Penguatan Pelayanan Publik
Bupati Bogor, Rudy Susmanto, menyatakan bahwa pembentukan kedua dinas baru ini merupakan langkah strategis untuk memperkuat kualitas pelayanan publik. “Ini langkah strategis Pemerintah Kabupaten (Pemkab) Bogor dalam memperkuat kualitas pelayanan publik menjawab kompleksitas persoalan daerah dengan jumlah penduduk lebih dari 6 juta jiwa,” kata Rudy, Jumat (2/1/2026).
Menurut Rudy, kedua dinas ini dibentuk bukan sekadar menambah struktur birokrasi, melainkan untuk menghadirkan pelayanan yang lebih fokus, dekat, dan responsif terhadap kebutuhan masyarakat. Ia menekankan bahwa pelayanan publik di Kabupaten Bogor memiliki tantangan tersendiri akibat jumlah penduduk yang besar, sehingga penguatan kelembagaan menjadi krusial agar pelayanan lebih cepat, tertib, dan profesional.
Fokus pada Pertanahan dan Tata Ruang
Dinas Pertanahan dan Tata Ruang dibentuk dengan tujuan mempercepat penyelesaian persoalan pertanahan dan menuntaskan penyusunan Rencana Detail Tata Ruang (RDTR) yang belum merata. Diharapkan, pembentukan dinas ini akan membuat penataan ruang menjadi lebih terarah.
“Saya ingatkan pentingnya kehati-hatian dalam penerbitan perizinan agar pembangunan tidak menimbulkan persoalan sosial, ekonomi, maupun lingkungan di kemudian hari,” ujar Rudy.
Pelestarian Budaya Daerah
Sementara itu, Dinas Kebudayaan dibentuk untuk melestarikan dan mengelola kebudayaan daerah. Rudy menjelaskan bahwa pemisahan dinas ini dari Dinas Pariwisata dilakukan agar pengelolaan budaya dapat lebih fokus.
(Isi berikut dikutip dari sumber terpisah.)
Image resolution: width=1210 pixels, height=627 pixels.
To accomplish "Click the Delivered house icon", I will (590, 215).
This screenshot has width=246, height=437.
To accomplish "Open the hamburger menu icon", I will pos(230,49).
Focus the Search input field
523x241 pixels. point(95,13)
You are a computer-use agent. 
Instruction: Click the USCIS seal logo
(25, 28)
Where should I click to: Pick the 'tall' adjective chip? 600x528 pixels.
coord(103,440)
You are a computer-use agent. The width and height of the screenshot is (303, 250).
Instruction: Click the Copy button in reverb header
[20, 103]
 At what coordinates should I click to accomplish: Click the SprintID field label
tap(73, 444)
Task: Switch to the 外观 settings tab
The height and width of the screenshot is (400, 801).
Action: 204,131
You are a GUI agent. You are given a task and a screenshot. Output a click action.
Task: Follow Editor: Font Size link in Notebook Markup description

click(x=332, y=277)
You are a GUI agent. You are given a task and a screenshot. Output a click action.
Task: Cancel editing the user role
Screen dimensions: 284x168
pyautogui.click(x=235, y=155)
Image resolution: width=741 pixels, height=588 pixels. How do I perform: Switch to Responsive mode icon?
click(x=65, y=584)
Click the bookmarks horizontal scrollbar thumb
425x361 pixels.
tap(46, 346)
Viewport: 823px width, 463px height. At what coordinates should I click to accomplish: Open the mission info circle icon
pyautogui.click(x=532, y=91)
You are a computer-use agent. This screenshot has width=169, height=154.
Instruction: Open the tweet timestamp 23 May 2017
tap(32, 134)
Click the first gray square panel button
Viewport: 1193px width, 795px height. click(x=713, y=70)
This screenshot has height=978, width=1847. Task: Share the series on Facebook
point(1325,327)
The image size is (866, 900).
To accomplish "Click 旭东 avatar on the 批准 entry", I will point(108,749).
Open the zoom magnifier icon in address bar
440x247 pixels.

“Kabupaten Bogor memiliki banyak situs sejarah, prasasti, dan tradisi budaya yang belum sepenuhnya terinventarisasi dan dikelola secara optimal,” pungkasnya.
Sebelumnya, Bupati Bogor Rudy Susmanto juga menerima penghargaan Anugerah Pertumbuhan Ekonomi & Ekosistem Digital dari Detikcom Awards 2025.